= Thomas Westfield =

English churchman (1573–1644)

Thomas Westfield (1573 – 25 June 1644) was an English churchman, Bishop of Bristol and member of the Westminster Assembly.

==Life==
He was born in the parish of St. Mary's, Ely, in 1573, and went to the free school there under Master Spight. He proceeded to Jesus College, Cambridge, where he was elected a scholar, and afterwards held a fellowship from 1599 to 1603. He graduated B.A. in 1593, M.A. in 1596, and B.D. in 1604. He was incorporated B.D. at Oxford on 9 July 1611, proceeded D.D. at Cambridge in 1615, and was reincorporated D.D. at Oxford on 26 March 1644. On 5 August 1619 he was admitted a student at Gray's Inn.

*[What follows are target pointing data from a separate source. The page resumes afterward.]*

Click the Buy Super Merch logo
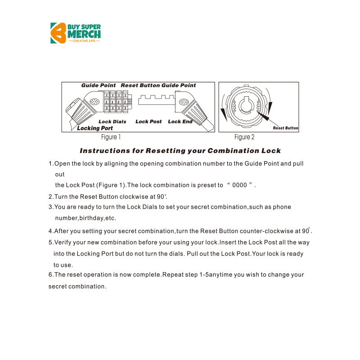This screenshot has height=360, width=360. pos(75,33)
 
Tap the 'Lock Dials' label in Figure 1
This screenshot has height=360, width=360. pos(112,122)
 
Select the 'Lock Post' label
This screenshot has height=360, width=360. pos(148,122)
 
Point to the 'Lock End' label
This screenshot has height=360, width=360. pos(180,122)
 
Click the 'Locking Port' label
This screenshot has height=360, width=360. pos(95,128)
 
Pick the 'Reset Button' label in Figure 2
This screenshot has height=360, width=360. pos(286,128)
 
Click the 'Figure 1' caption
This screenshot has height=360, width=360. pos(111,137)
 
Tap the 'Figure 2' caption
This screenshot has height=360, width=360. pos(244,137)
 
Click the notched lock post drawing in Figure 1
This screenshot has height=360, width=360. pos(156,99)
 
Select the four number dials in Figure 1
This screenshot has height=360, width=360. pos(116,102)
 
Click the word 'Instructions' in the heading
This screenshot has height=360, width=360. pos(104,151)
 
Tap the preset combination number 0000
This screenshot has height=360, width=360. pos(239,185)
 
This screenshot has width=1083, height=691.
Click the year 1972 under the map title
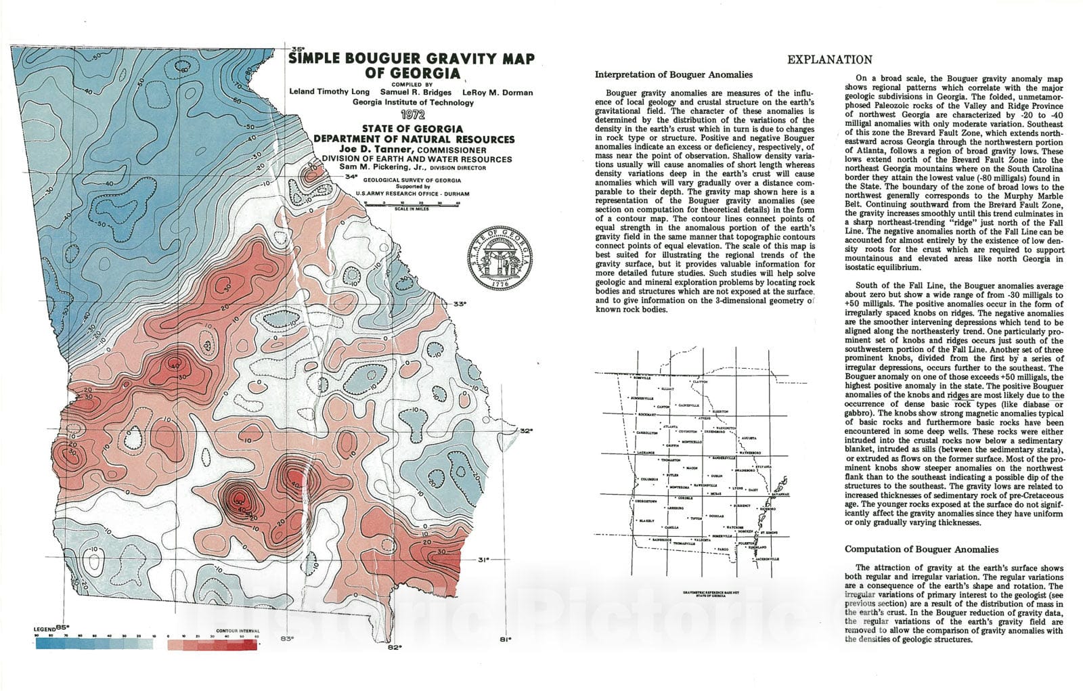point(412,115)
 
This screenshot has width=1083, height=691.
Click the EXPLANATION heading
point(829,60)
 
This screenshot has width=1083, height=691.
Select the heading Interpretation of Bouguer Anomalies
point(673,74)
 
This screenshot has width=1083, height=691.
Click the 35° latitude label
point(296,49)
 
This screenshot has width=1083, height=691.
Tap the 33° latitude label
point(460,304)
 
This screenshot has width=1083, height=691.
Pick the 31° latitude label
point(483,560)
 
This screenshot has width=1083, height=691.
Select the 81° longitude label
point(505,638)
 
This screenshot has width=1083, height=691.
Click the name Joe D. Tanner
point(367,150)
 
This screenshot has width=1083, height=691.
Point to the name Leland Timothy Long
point(328,92)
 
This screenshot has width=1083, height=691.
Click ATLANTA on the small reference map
point(671,427)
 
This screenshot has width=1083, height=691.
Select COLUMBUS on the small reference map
point(649,479)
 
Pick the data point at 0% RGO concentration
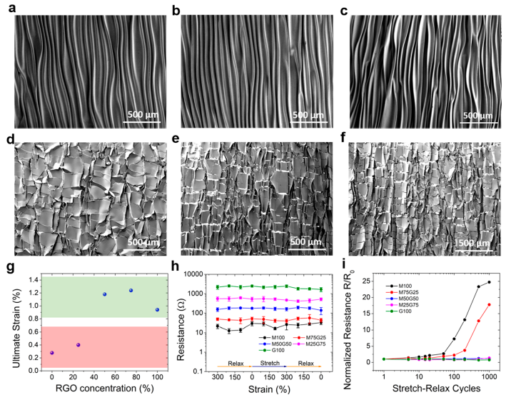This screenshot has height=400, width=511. coord(51,353)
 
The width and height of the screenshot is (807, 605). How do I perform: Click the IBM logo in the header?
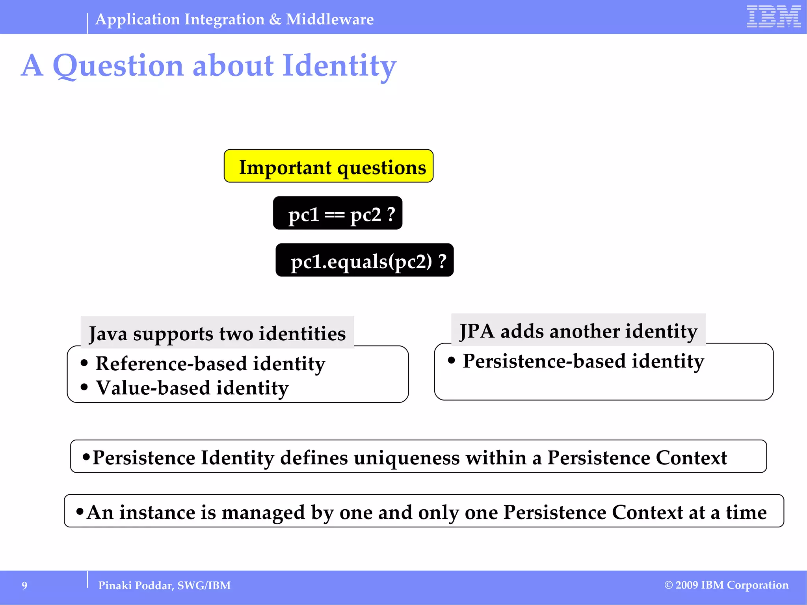coord(774,17)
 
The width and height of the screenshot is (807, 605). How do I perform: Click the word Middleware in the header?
coord(330,19)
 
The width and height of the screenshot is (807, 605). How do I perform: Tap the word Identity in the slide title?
coord(339,66)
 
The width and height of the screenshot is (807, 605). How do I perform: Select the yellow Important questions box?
coord(329,166)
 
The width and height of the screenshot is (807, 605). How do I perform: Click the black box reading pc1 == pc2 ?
coord(338,213)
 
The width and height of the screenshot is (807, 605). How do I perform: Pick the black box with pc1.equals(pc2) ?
coord(364,260)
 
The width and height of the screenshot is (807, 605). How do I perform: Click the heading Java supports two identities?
coord(217,333)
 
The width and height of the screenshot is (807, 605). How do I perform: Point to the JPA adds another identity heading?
coord(578,330)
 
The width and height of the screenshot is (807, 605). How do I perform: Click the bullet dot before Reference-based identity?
coord(84,363)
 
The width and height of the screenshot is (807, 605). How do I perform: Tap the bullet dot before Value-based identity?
coord(84,388)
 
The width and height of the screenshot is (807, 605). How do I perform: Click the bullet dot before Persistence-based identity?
coord(452,360)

After serving as curate at St. Mary-le-Bow under Nicholas Felton, he was presented to the rectory of South Somercotes in Lincolnshire in 1600, which he exchanged on 18 December 1605 for the London living of St. Bartholomew, Smithfield, where David Dee had been deprived; Westfield was chaplain to Robert Rich, 1st Earl of Warwick, the patron, and his son Henry. On 28 April 1615 he was appointed to the rectory of Hornsey, which he retained until 1637. On 14 November 1631 he was collated archdeacon of St. Albans, and on 17 December 1633 was included in a royal commission to exercise ecclesiastical jurisdiction in England and Wales. In 1631 he became president of Sion College.

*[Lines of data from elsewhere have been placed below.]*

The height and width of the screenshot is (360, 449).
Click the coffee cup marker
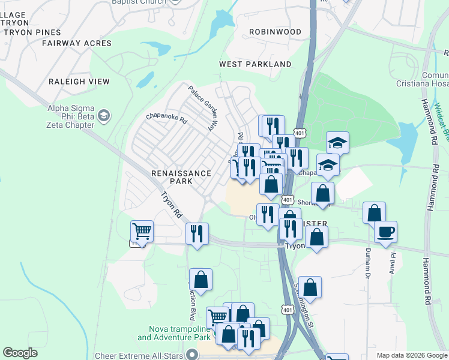click(x=385, y=232)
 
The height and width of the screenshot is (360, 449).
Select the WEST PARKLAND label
click(x=255, y=64)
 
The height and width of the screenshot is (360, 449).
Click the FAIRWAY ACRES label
click(x=77, y=43)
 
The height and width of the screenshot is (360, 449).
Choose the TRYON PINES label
click(x=31, y=32)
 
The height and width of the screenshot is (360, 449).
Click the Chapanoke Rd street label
click(x=166, y=119)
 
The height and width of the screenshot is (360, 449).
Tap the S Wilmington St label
click(x=304, y=300)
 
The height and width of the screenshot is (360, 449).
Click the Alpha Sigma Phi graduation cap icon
click(x=104, y=115)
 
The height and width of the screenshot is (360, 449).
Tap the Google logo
click(x=20, y=353)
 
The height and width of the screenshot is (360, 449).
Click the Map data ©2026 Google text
click(x=412, y=355)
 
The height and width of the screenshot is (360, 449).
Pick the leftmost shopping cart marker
click(x=142, y=231)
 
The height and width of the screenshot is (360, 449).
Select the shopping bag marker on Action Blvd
click(x=200, y=280)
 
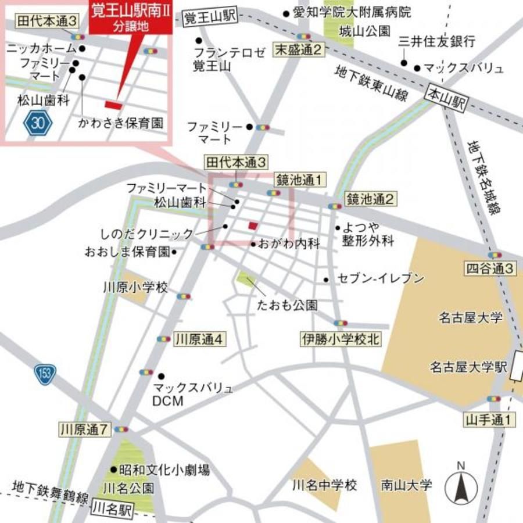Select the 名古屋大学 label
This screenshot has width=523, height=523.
(x=463, y=318)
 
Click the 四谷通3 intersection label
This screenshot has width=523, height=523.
(x=490, y=269)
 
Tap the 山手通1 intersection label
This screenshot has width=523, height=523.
(x=490, y=418)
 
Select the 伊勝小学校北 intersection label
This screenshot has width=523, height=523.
(x=341, y=339)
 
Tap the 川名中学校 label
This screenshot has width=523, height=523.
(x=324, y=484)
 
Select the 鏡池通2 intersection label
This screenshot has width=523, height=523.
(x=370, y=200)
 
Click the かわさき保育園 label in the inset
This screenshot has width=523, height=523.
(x=121, y=123)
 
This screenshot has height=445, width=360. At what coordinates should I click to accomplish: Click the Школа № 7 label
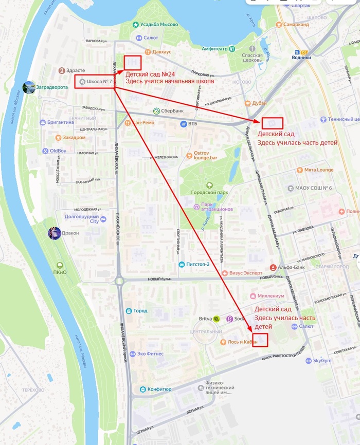[x=99, y=81]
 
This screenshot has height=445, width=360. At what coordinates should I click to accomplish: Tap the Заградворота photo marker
[x=29, y=87]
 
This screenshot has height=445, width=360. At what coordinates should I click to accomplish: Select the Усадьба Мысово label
[x=161, y=25]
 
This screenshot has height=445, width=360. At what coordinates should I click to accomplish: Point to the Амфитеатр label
[x=214, y=49]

On the outbreak of the First English Civil War he continued to reside in London, but, falling under suspicion of royalist sympathies, he was abused in the streets and sequestered from St. Bartholomew. He left for the King's forces, and on 26 April 1642 was consecrated bishop of Bristol, in succession to Robert Skinner. Westfield held his other offices in commendam with his bishopric, probably without deriving any revenue from them. The emoluments of his bishopric also were at first retained from him by the Parliament, but on 13 May 1643 they were restored to him by order of the parliamentary Committee of sequestrations out of respect for his character, and he was given a pass to Bristol. This good treatment may have been due to his consent to attend the Westminster Assembly, which met on 1 July. Although his share in the proceedings was small, he was present at least at the first meeting. He died on 25 June 1644, and was buried in the choir in Bristol Cathedral, where a monument was erected to him by his wife Elizabeth (d. 1653), daughter of Adolphus van Meetkerke the president of Flanders, and sister of Edward Meetkerke. By her he had a daughter Elizabeth.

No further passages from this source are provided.